Ok, kommen wir doch einfach mal wieder in Richtung Thema und weg von den persönlichen Animositäten, die sich hier aufgebaut haben, oder?
Ich könnte mir gut vorstellen, dass der HartzIV-Satz aufgrund theoretischer Grundlagen berechnet wurde (also die grundsätzliche Idee und die entsprechenden Auslegungen). Diese Theorie bedenkt allerdings nicht, wie sollte sie auch, dass Menschen (und ich spreche hier NIEMANDEN persönlich an!!!) nun mal unterschiedlichen Background haben, was Lebenshaltung und Selbstversorgung, Versicherungen, Hobbies, Bildung etc. angeht.
Und ich habe hier kein "Talkshow-Wissen", bevor das wieder unterstellt wird. Was ich jetzt schreibe, basiert hauptsächlich auf den Erzählungen eines Freundes, der Lehrer an einer Additiven Gesamtschule in einer Kleinstadt am Rande des Rhein-Main-Gebietes ist, liegt malerisch mitten im Taunus, sehr nett eigentlich. Alles andere als das, was man als sozialen Brennpunkt bezeichnen könnte.
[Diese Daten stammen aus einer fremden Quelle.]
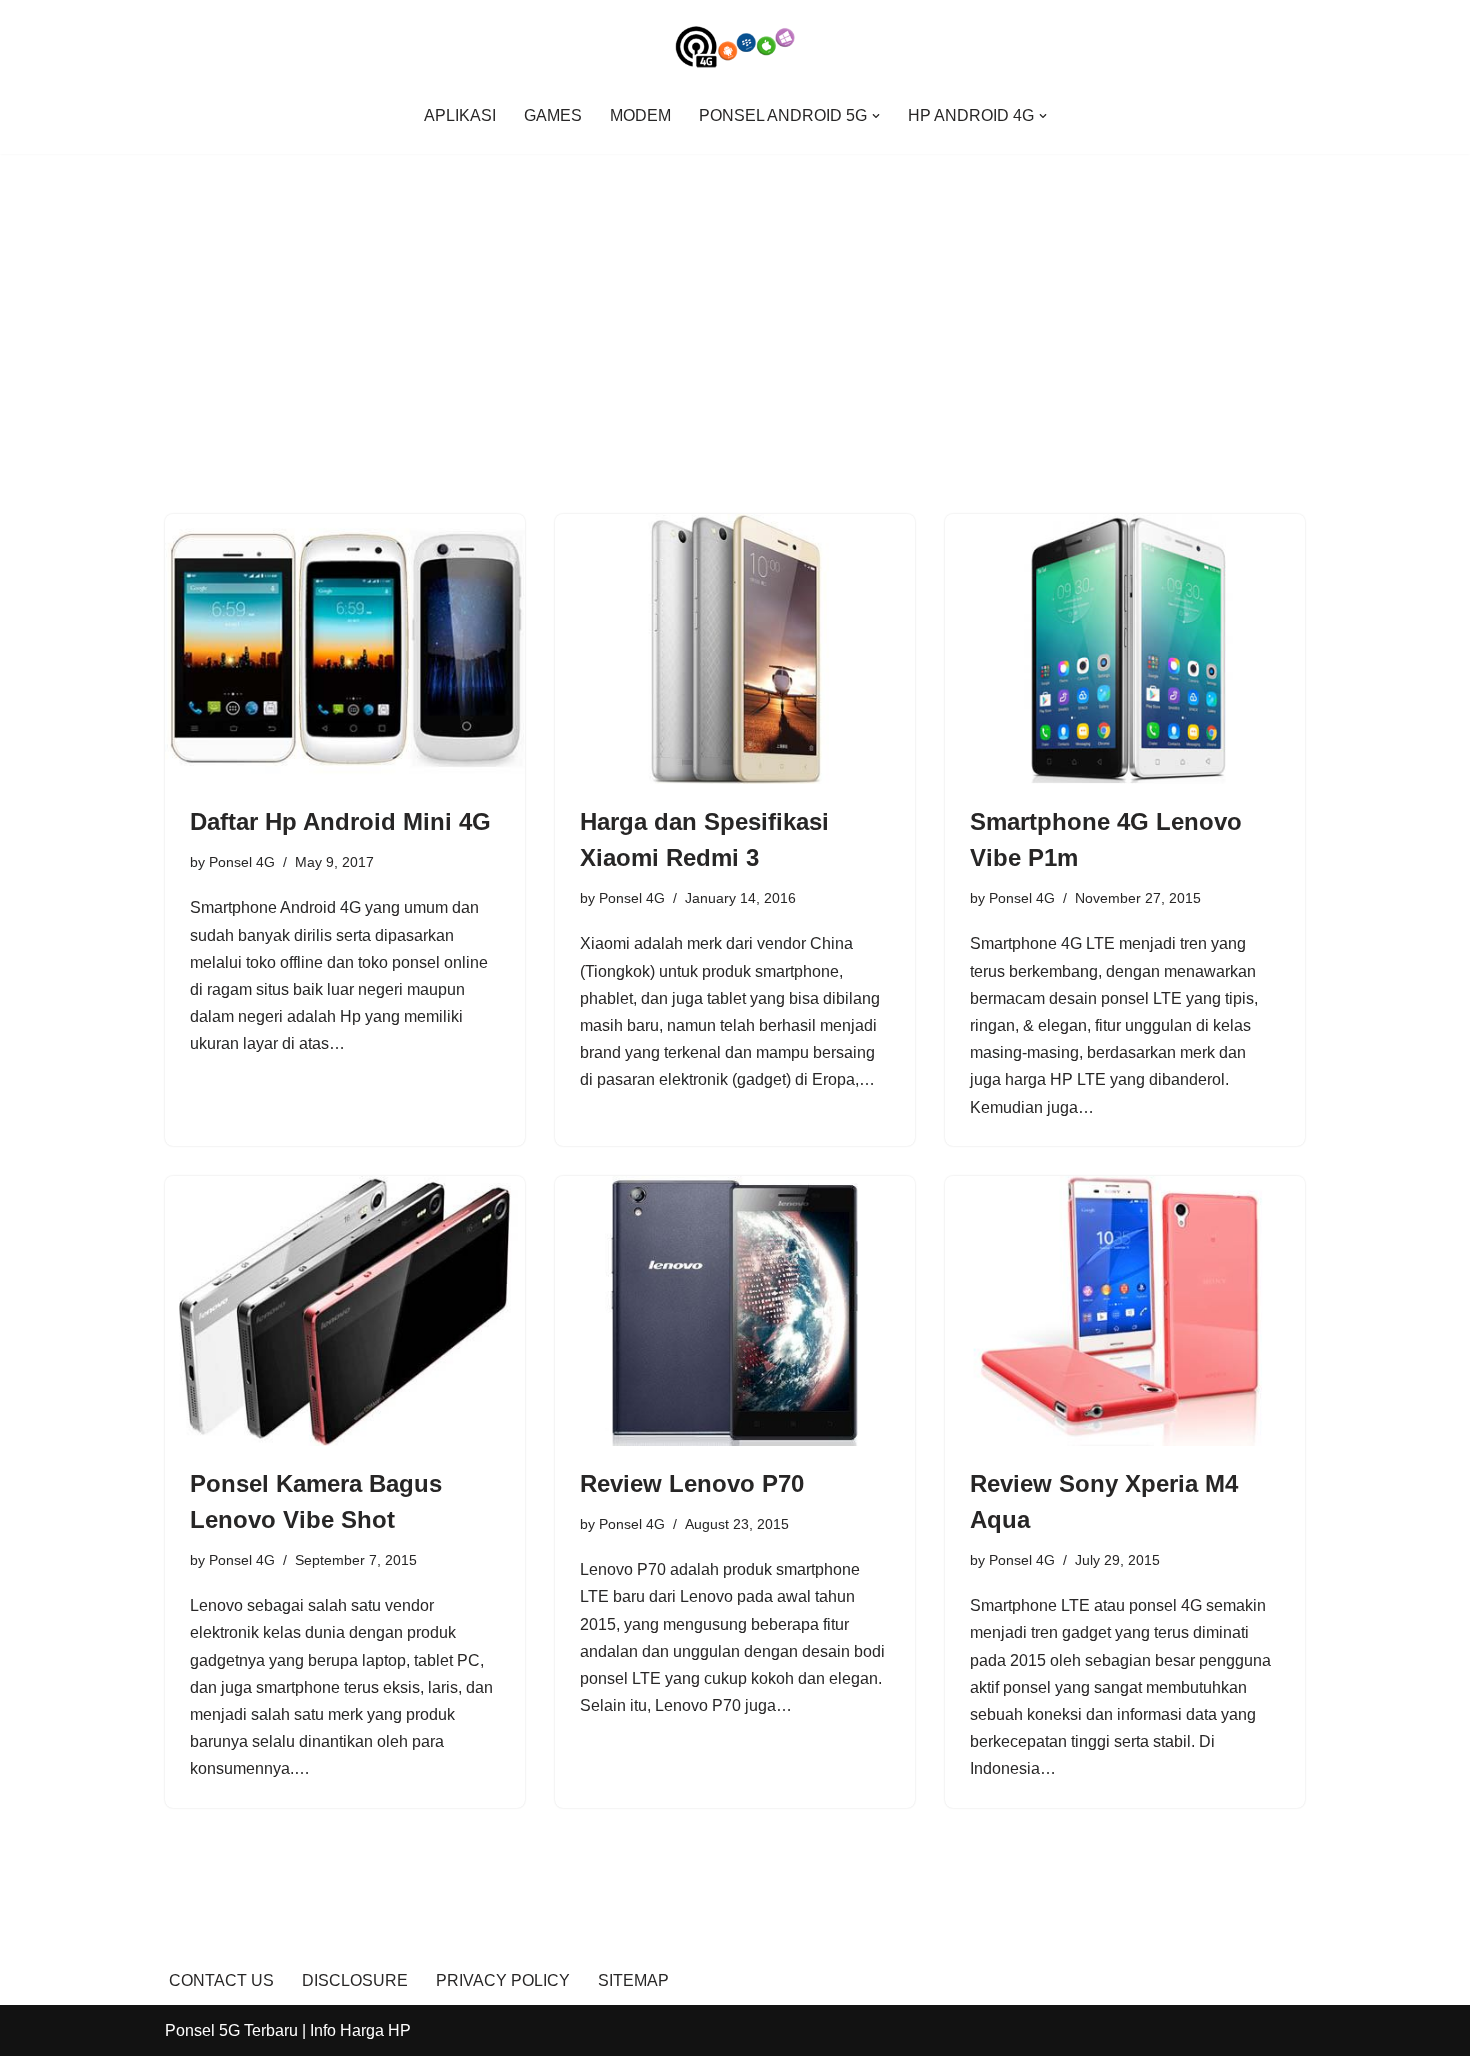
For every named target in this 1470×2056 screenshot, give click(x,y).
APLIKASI (460, 115)
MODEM (640, 115)
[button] (876, 116)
Eigentlich.
Uneigentlich beschreibt er immer wieder, leicht entsetzt und auch inzwischen sehr ernüchtert, dass Kinder aus sozial schwachen Familien, und hier meint er HartzIV-Empfänger oder auch Alleinerziehende, die auf "Stütze" angewiesen sind, zum Geldsparen gar nciht in der Lage sind.
Sie machen inzwischen Projekte in dieser Schule, die einfachste Dinge abdecken, um den Kids (meist aus der Hauptschule) zu zeigen, dass man allein über Lebensmittel viel Geld sparen kann im täglichen Leben. Z.B. wird den Kindern gezeigt, wie man Brote schmiert. Oder einfache Essen selbst kocht, keine Fertiggerichte nimmt, die ja teurer sind, als frisch zubereitetes.
Viele dieser Kinder bekommen zu Hause keine Brote mit in die Schule, sie bekommen Geld, damit sie sich etwas kaufen. Einige dieser Kinder haben mit 12 Jahren noch kein Brot selbst geschmiert und sind bei den Projekten hin und weg, wie einfach das ist. Sie haben von diesen simplen Dingen des Lebens keine Vorstellung. Die Eltern haben offenbar keinerlei Interesse daran, such ums tägliche Leben zu kümmern, sie müssten sich ja morgens vor demNachwuchs aus dem Bett begeben, um diesem ein Frühstück zu machen oder gar Essen mitzugeben. Mittags selbst zu kochen, scheint in vielen dieser Familien auch ein Unding zu sein. Mikrowellenfutter und Dosen sind angesagt.
Dass dann 350 € nicht ausreichend sind für 2 Personen, ist klar.
Was ich damit sagen will, ist, vielleicht wäre es sinnvoll, gerade den einfach gestrickten Menschen in diesem Land, die auf soziale Hilfe in Form von Geld angewiesen sind, auch zu zeigen, wie man sich dieses einteilt, wo man sparen kann, an welchen Stellen es noch Einsparungsmöglichkeiten gibt. Und ich meine NICHT von oben herab über einen Schreibtisch hinweg, sondern über gezielte Aufklärung.
Es gibt doch für alles Kurse,oder? Warum nicht dafür? Weil es voraus gesetzt wird. Aber irgendwie sieht es so aus, als wären diese einfachen Überlebensstrategien, die wohl einige von uns hier sich aneignen mussten während Studium/Ausbildung/kurzfristige Arbeitslosigkeit, wenn es halt wirklich mal knapp war, wie z.B. Angebote von Discounter abklappern, billig kochen, Kleinkram eben nicht kaufen, etc. um geld zu sparen, nicht wirklich noch präsent bei allen...
Wie schon gesagt, das ist kein persönlicher Angriff, einfach eine ins Unreine gedachte Überlegung, wo man noch den Hebel ansetzten könnte, um dem System gerechter zu werden.
Ich bin übers WE unterwegs! Nicht wundern, wenn ich nciht gleich antworte.